To detect the vulnerability on your system, you can:
- Review database entries in the person properties table for suspicious JavaScript or HTML tags.
- Use web application scanning tools that detect stored XSS vulnerabilities by submitting payloads in the property assignment fields.
- Manually test by assigning a crafted payload to a person property and then viewing the profile or printable view to observe if the payload executes.

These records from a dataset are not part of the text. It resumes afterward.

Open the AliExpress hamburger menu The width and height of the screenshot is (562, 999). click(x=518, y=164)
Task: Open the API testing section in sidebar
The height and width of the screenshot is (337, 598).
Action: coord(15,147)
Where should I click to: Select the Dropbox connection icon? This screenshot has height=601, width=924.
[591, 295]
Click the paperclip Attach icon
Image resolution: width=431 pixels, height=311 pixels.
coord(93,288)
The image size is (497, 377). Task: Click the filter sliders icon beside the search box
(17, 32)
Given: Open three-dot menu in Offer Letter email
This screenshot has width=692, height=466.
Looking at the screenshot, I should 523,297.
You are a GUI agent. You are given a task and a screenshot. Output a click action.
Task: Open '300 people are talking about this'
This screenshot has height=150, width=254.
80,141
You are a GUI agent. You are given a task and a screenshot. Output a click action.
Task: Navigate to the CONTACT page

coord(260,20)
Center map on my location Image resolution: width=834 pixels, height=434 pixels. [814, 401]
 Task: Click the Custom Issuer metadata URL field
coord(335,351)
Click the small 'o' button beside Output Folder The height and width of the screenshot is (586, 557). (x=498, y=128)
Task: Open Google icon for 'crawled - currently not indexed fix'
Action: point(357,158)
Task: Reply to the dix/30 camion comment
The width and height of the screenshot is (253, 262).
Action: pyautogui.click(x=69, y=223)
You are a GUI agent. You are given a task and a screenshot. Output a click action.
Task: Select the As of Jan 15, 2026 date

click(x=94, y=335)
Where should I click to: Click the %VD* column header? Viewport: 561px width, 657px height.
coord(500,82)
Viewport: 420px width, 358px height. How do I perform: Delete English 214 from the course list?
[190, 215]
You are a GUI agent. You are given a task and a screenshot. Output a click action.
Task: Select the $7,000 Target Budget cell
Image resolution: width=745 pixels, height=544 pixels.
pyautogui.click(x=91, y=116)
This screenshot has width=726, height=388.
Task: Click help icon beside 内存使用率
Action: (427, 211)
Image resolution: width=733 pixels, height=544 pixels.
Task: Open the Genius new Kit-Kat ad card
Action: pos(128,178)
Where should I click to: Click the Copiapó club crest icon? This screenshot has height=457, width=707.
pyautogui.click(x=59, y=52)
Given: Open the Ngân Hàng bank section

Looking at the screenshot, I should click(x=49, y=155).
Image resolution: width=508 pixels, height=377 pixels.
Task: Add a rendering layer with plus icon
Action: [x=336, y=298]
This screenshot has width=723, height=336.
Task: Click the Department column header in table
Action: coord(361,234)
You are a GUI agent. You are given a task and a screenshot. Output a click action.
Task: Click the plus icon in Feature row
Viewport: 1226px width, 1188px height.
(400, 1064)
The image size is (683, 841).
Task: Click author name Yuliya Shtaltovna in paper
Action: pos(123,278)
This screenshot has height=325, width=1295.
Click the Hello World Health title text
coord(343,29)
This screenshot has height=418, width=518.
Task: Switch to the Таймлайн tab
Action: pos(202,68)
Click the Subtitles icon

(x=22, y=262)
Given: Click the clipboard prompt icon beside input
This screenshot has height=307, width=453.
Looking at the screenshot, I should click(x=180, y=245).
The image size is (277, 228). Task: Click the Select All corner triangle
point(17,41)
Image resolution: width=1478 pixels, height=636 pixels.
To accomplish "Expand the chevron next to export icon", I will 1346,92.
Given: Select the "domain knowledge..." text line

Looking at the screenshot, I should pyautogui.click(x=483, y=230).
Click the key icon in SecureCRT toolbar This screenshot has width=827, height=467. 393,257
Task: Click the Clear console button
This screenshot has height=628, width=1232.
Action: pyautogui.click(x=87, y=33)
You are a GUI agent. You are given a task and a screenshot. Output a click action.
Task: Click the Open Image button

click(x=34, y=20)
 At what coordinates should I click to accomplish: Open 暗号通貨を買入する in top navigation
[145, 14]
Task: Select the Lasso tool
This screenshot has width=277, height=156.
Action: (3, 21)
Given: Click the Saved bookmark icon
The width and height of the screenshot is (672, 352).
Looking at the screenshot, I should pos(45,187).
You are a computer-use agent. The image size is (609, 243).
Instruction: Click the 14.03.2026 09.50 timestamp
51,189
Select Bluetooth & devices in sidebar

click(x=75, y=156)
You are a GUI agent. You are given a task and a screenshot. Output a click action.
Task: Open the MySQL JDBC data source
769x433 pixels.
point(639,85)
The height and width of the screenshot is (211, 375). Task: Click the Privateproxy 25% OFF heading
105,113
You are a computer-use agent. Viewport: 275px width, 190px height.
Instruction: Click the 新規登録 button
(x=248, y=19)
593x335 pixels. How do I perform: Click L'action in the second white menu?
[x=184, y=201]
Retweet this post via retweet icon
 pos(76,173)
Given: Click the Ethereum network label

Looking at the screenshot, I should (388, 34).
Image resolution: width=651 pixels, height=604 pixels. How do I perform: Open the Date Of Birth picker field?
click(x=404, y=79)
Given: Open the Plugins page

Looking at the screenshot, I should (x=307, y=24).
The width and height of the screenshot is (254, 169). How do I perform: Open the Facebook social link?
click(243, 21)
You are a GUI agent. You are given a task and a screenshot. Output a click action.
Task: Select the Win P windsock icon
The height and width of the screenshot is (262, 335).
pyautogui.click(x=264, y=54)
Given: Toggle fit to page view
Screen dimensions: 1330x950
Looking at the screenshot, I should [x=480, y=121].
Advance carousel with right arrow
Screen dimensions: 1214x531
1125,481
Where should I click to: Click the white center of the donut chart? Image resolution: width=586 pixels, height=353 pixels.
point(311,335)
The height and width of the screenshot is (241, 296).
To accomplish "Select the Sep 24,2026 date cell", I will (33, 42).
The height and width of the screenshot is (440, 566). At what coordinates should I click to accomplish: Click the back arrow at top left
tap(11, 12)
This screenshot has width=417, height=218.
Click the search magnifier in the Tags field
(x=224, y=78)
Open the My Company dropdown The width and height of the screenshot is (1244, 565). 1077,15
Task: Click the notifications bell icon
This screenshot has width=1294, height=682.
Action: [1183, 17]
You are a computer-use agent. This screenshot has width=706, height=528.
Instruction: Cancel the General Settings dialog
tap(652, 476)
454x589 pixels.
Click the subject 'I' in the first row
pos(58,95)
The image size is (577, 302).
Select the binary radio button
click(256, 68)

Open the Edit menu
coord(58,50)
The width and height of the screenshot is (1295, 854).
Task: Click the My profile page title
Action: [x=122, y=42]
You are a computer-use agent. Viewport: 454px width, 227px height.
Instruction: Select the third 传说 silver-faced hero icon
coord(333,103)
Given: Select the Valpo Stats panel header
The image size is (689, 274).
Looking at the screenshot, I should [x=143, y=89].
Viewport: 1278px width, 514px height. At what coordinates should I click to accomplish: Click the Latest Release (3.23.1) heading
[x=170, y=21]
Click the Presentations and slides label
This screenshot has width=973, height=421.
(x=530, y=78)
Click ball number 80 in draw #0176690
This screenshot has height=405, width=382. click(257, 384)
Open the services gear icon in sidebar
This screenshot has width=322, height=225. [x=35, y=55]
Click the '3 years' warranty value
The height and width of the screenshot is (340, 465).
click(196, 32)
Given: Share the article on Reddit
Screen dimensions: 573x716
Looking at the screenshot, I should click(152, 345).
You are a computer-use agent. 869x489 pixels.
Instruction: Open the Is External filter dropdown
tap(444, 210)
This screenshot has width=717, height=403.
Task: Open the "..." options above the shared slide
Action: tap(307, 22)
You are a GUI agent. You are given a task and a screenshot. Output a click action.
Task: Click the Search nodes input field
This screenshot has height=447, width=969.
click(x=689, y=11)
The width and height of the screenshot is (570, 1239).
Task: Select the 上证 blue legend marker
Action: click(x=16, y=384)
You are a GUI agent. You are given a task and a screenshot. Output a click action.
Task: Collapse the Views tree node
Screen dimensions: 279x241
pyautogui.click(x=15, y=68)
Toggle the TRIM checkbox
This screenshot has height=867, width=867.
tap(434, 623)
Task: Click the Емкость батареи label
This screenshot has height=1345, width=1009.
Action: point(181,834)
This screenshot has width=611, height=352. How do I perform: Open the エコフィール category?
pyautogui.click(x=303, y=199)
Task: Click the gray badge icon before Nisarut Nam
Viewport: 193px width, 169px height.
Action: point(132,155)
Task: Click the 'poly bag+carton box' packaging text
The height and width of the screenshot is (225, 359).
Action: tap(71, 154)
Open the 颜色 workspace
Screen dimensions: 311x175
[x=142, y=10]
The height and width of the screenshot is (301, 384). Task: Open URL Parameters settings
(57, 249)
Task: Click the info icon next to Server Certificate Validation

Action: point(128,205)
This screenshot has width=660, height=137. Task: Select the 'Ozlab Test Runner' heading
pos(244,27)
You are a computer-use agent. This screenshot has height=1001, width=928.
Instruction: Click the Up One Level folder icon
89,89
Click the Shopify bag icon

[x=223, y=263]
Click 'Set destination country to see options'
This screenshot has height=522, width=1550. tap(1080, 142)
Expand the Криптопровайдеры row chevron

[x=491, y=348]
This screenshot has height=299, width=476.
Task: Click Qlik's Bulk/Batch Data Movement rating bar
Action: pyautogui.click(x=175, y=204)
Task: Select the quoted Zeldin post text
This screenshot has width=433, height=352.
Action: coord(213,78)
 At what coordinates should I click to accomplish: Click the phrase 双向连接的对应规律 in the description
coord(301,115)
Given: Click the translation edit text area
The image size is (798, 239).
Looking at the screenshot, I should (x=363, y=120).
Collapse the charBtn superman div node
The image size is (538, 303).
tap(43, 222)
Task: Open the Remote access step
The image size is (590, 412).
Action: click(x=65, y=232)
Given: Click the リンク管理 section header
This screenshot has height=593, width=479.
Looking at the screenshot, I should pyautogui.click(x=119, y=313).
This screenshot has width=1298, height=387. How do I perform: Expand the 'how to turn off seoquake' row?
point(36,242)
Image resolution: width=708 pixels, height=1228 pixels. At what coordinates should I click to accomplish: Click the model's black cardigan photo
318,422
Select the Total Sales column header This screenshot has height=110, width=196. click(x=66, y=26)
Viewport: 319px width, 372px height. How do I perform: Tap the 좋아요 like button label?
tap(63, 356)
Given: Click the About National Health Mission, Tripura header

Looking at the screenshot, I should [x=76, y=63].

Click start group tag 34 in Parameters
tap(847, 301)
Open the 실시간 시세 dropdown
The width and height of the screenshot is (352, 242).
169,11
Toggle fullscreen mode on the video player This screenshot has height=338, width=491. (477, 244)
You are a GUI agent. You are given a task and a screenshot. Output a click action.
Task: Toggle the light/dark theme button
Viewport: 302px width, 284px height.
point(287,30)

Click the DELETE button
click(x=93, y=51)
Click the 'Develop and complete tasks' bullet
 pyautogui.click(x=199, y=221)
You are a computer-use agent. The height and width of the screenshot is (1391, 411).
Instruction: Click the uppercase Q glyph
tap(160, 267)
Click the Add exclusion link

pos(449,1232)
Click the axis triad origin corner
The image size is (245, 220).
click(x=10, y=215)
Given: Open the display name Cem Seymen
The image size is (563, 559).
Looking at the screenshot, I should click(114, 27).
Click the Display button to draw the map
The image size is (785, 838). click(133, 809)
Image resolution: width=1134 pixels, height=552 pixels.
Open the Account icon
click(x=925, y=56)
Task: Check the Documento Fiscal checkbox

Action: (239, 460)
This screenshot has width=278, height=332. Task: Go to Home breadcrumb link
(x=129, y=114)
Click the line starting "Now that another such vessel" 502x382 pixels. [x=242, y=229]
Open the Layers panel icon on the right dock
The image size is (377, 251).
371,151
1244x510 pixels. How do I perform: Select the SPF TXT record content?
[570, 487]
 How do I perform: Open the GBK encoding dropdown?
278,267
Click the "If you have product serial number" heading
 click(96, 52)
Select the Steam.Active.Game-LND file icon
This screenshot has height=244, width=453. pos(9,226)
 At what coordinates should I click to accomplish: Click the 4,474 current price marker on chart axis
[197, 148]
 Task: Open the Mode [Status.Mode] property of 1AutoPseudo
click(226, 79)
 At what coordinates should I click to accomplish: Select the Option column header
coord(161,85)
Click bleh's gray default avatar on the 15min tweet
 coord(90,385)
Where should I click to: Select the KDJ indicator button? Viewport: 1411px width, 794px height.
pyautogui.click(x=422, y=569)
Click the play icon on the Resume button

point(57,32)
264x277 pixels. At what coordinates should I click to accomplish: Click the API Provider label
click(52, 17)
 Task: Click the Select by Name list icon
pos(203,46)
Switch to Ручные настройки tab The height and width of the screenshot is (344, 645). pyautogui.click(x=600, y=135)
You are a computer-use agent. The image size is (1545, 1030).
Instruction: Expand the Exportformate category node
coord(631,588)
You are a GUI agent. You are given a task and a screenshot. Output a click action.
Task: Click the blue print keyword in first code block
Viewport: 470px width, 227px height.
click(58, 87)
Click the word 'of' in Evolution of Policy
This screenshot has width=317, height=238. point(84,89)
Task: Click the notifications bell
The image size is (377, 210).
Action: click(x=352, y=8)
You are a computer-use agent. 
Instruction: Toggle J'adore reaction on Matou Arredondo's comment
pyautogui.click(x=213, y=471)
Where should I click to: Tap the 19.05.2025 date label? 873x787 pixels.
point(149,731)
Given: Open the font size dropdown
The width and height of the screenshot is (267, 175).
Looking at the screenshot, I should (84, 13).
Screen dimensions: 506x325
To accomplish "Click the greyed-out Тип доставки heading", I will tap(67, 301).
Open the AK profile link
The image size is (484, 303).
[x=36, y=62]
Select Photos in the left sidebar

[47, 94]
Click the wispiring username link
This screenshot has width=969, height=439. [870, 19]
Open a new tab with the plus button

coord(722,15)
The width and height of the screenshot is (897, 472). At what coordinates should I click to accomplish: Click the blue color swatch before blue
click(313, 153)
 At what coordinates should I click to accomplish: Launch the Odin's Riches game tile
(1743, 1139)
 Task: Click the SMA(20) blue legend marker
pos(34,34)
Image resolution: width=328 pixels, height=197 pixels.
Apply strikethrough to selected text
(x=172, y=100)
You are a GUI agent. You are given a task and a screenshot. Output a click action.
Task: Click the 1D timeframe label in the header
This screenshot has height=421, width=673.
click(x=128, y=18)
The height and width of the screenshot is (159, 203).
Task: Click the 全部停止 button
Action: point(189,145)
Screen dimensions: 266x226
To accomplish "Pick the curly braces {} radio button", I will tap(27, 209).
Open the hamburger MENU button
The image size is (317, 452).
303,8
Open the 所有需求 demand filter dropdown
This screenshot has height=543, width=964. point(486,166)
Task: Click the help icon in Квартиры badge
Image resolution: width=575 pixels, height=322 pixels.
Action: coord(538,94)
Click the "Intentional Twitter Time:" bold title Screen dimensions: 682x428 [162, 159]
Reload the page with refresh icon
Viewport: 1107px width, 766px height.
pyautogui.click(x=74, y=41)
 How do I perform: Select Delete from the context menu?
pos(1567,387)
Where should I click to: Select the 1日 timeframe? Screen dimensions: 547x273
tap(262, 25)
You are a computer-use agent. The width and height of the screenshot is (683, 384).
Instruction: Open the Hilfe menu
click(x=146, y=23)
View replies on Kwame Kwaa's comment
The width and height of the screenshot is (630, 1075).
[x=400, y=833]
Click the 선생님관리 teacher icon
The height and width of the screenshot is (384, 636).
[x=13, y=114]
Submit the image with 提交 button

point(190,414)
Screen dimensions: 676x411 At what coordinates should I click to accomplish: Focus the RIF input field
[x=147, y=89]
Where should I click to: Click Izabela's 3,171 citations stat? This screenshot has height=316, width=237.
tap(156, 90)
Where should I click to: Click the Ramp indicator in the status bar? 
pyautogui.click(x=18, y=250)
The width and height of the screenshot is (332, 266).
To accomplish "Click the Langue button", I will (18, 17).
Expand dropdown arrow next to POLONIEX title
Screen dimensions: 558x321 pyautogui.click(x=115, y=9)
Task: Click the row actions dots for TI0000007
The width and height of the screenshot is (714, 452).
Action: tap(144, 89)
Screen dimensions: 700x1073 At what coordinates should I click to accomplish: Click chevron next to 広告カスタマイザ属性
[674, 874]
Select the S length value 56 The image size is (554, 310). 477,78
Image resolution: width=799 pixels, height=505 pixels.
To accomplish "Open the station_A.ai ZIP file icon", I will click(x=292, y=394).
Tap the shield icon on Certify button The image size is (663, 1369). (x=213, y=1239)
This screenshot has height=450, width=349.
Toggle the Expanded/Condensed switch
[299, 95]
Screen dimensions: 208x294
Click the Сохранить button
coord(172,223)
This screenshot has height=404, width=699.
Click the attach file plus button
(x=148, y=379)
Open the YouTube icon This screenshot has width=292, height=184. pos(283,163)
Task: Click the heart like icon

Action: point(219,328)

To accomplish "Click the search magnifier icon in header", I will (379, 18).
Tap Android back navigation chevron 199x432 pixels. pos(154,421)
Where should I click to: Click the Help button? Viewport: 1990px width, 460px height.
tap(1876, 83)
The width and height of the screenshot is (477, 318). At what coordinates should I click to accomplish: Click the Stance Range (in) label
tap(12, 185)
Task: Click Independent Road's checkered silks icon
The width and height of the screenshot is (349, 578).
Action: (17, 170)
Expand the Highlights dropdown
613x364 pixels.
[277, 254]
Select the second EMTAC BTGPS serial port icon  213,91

Specific commands depend on your environment, but example commands to search for suspicious payloads in the database might include:
- For MySQL: `SELECT * FROM person_properties WHERE property_value LIKE '%<script>%' OR property_value LIKE '%onerror=%';`
- For PostgreSQL: `SELECT * FROM person_properties WHERE property_value ILIKE '%<script>%' OR property_value ILIKE '%onerror=%';`
Additionally, monitoring HTTP traffic for suspicious payloads submitted to endpoints like PropertyAssign.php or observing JavaScript execution in the browser console when viewing person profiles can help detect exploitation attempts.
What immediate steps should I take to mitigate this vulnerability?
The immediate and most effective mitigation step is to upgrade ChurchCRM to version 7.0.0 or later, where this stored XSS vulnerability in the Person Property Management subsystem has been fixed.
If upgrading immediately is not possible, consider the following temporary mitigations:
- Restrict authenticated user privileges to prevent untrusted users from assigning new properties.
- Manually sanitize or review person property values in the database to remove any suspicious or malicious JavaScript code.
- Disable or restrict access to the "Assign a New Property" functionality until the patch can be applied.
- Monitor user activity and logs for unusual property assignments or profile views that could indicate exploitation attempts.
Applying the official patch or upgrade ensures proper escaping and sanitization of dynamic outputs related to property assignments, preventing stored and DOM-based XSS attacks.
How does this vulnerability affect compliance with common standards and regulations (like GDPR, HIPAA)?:
The vulnerability allows an authenticated user to inject arbitrary JavaScript code that can lead to session hijacking, privilege escalation, unauthorized actions, and full account compromise. Such security breaches can result in unauthorized access to sensitive personal data managed by ChurchCRM.
Because ChurchCRM is a church management system that likely handles personal and possibly sensitive information, exploitation of this vulnerability could lead to violations of data protection regulations such as GDPR or HIPAA by exposing or compromising personal data confidentiality and integrity.
Therefore, failure to patch this vulnerability may result in non-compliance with these common standards and regulations due to inadequate protection against cross-site scripting attacks and insufficient safeguarding of user data.